(Item coordinate data)
=-=-=-=-=

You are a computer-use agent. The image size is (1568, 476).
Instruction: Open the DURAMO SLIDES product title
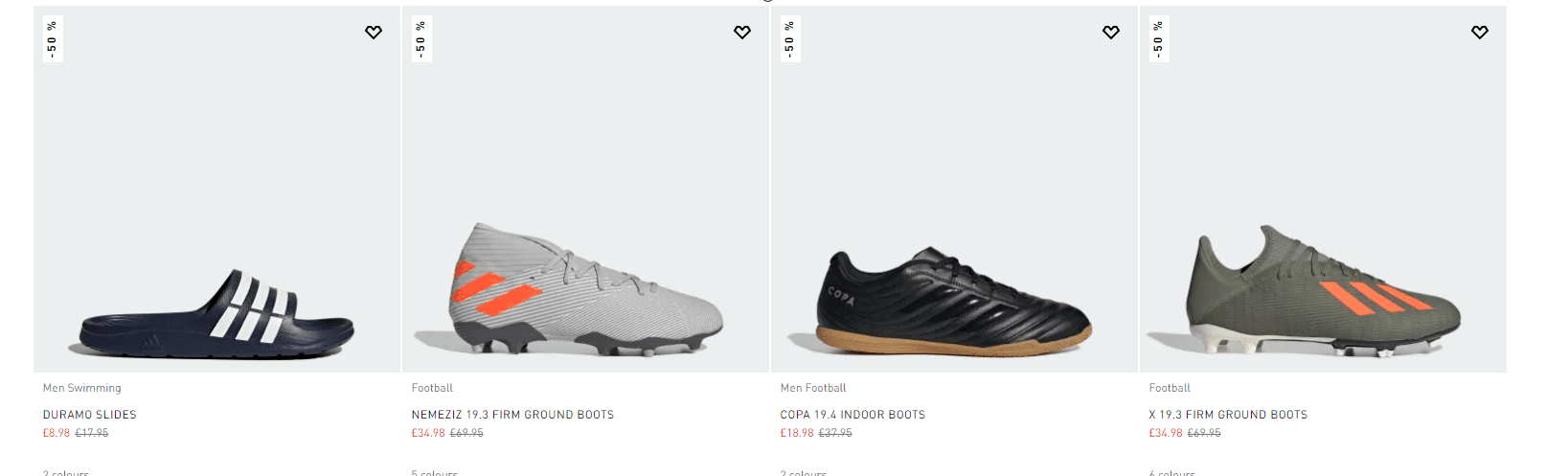pyautogui.click(x=90, y=415)
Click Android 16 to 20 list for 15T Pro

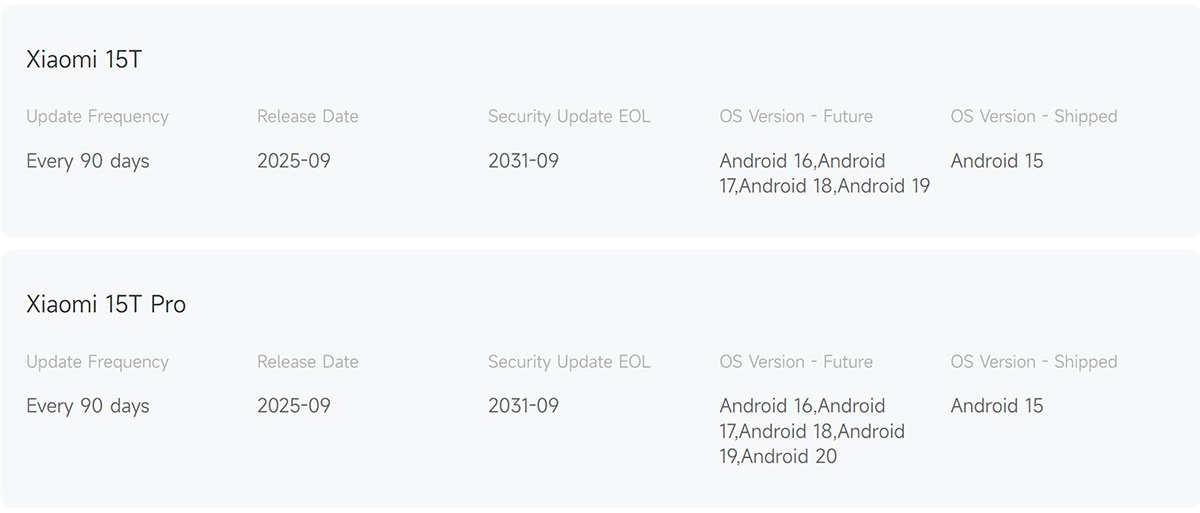[x=812, y=431]
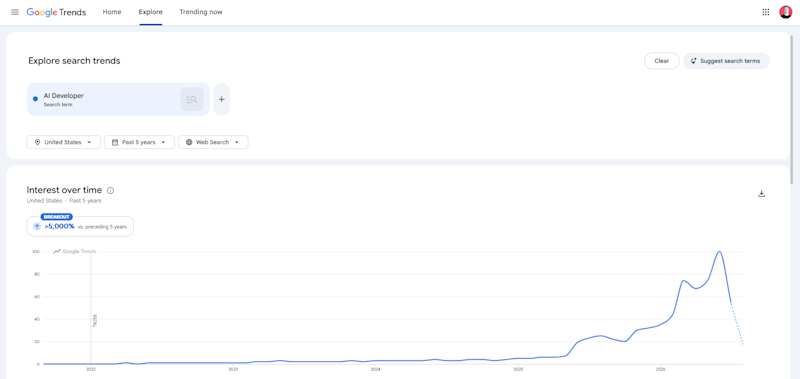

=-=-=-=-=

== Given problem ==
Collect every line in the listing that contains the word "image" and copy each one in full.

== The answer ==
You are a computer-use agent. The image size is (1568, 476).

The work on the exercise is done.